Aircraft tires typically have a lifespan of 200–500 landing cycles, depending on brand, usage conditions, and aircraft weight. A critical part of the FAA’s examination will be determining whether the tires had reached or exceeded their cycle limit.
No Injuries, But Lessons Await
While the successful emergency response and absence of injuries are commendable, the incident serves as a powerful reminder of the critical role landing gear plays in flight safety. The tires, though often overlooked in favor of engines or avionics, are fundamental to every safe landing.
The aviation community now awaits the FAA’s full report to understand the exact causes of the blowout and whether procedural or design changes may be needed. Depending on findings, advisories or airworthiness directives (ADs) could be issued to carriers operating similar Boeing 767s to inspect their landing gear systems.
The Bigger Picture: Aviation Safety and Maintenance
This incident adds to a growing list of non-catastrophic but high-impact mechanical events involving aging aircraft. As fleets around the world continue to operate aircraft over 15–20 years old, maintenance rigor becomes even more essential. Ensuring safety doesn’t rely solely on new technology but on preventive inspection, part lifecycle tracking, and training.
Moreover, it brings attention to airport emergency preparedness. ATL’s quick response prevented what could have evolved into a more dangerous situation. Their readiness, coordination with LATAM, and immediate runway shutdown all played a role in ensuring passenger safety.
Final Thoughts
Though commercial aviation remains statistically the safest mode of travel, incidents like the LATAM Boeing 767 tire blowout in Atlanta illustrate the fragility of flight systems under stress. Each component—no matter how small—has the potential to affect hundreds of lives.

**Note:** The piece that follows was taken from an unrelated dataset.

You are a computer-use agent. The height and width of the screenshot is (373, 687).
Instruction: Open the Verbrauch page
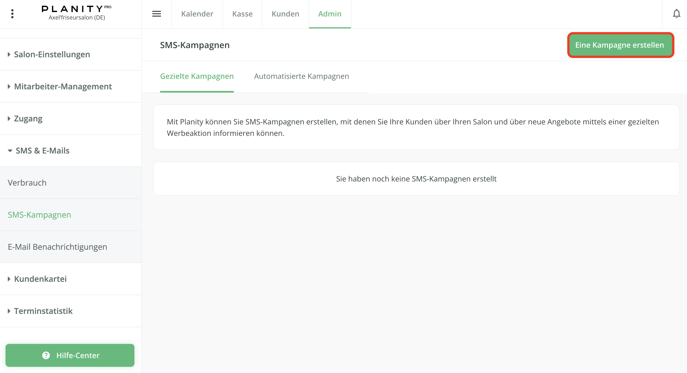coord(27,182)
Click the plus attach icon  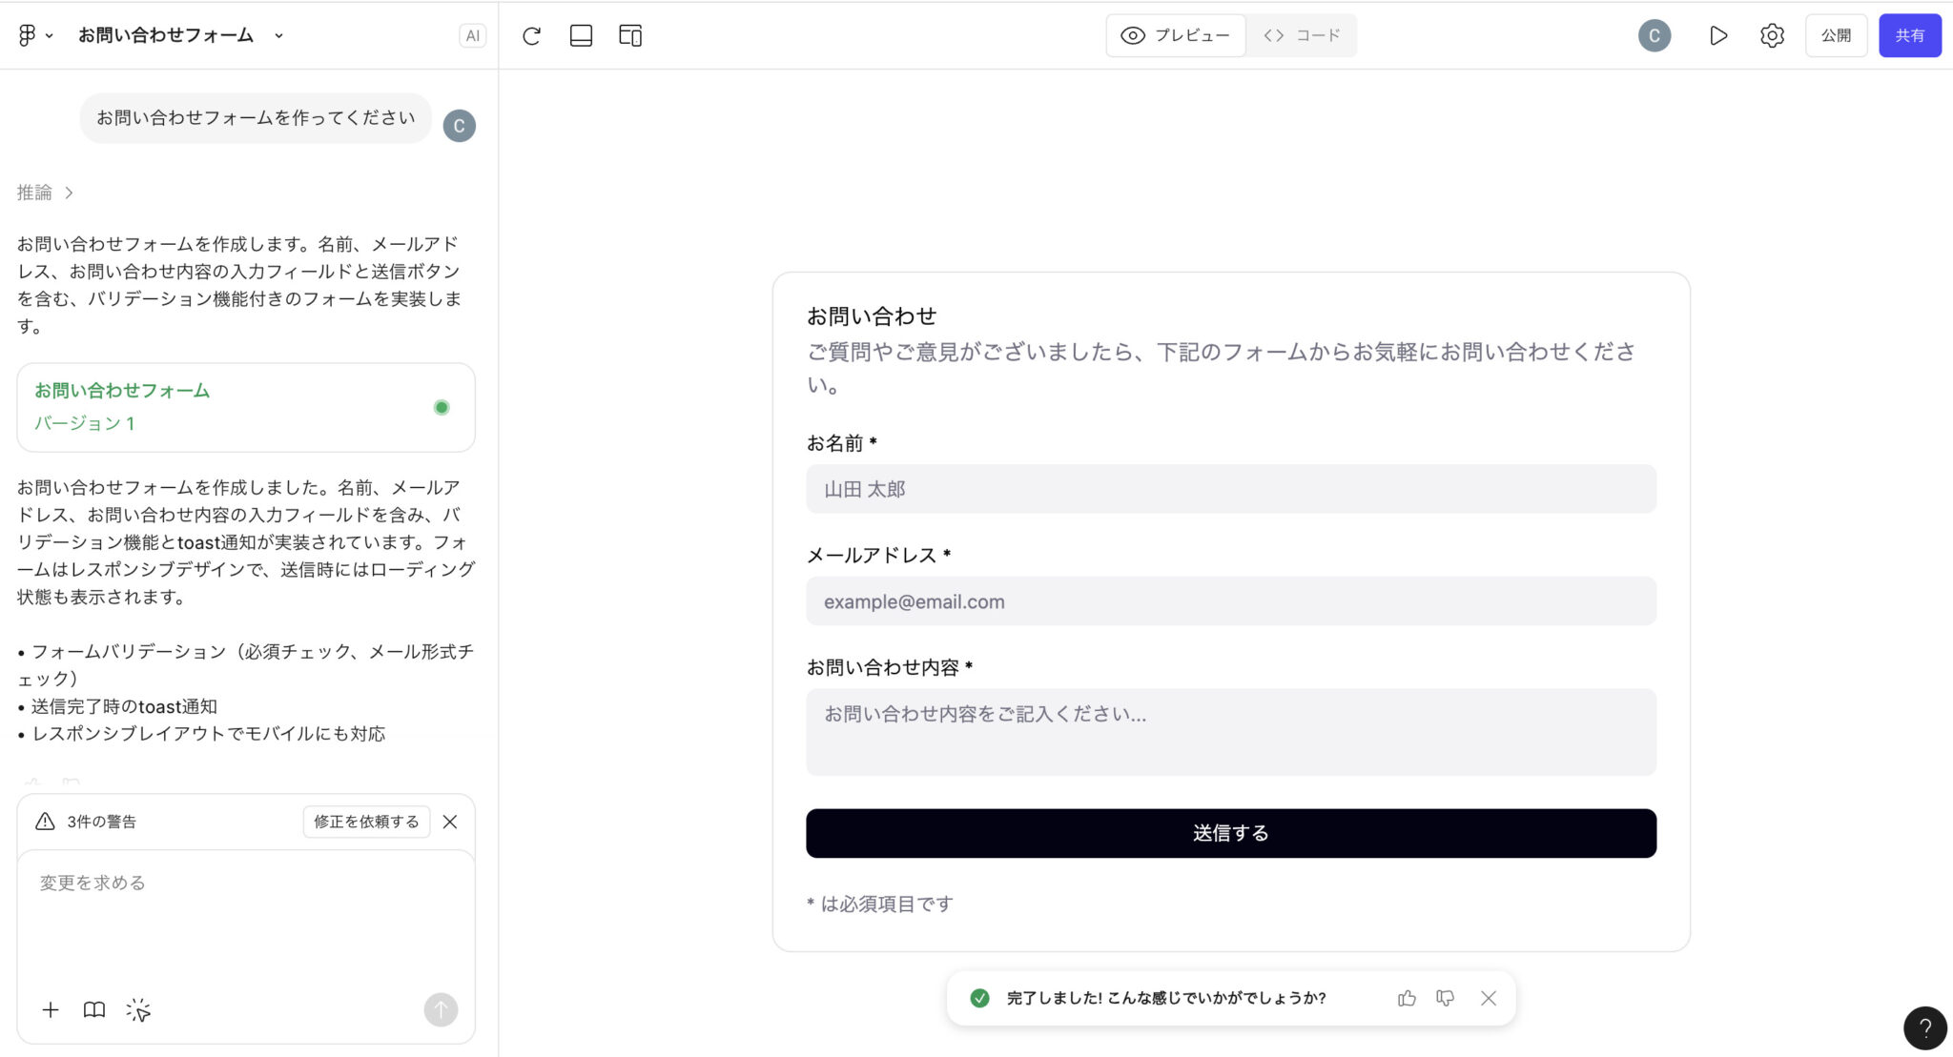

As the FAA investigation unfolds, the industry will likely gain new insights into landing gear performance, tire manufacturing standards, and real-world challenges faced during high-speed landings. Until then, the grounded LATAM aircraft remains a testament to how safety systems, quick response, and robust engineering can combine to prevent disaster—even when the rubber fails to meet the road.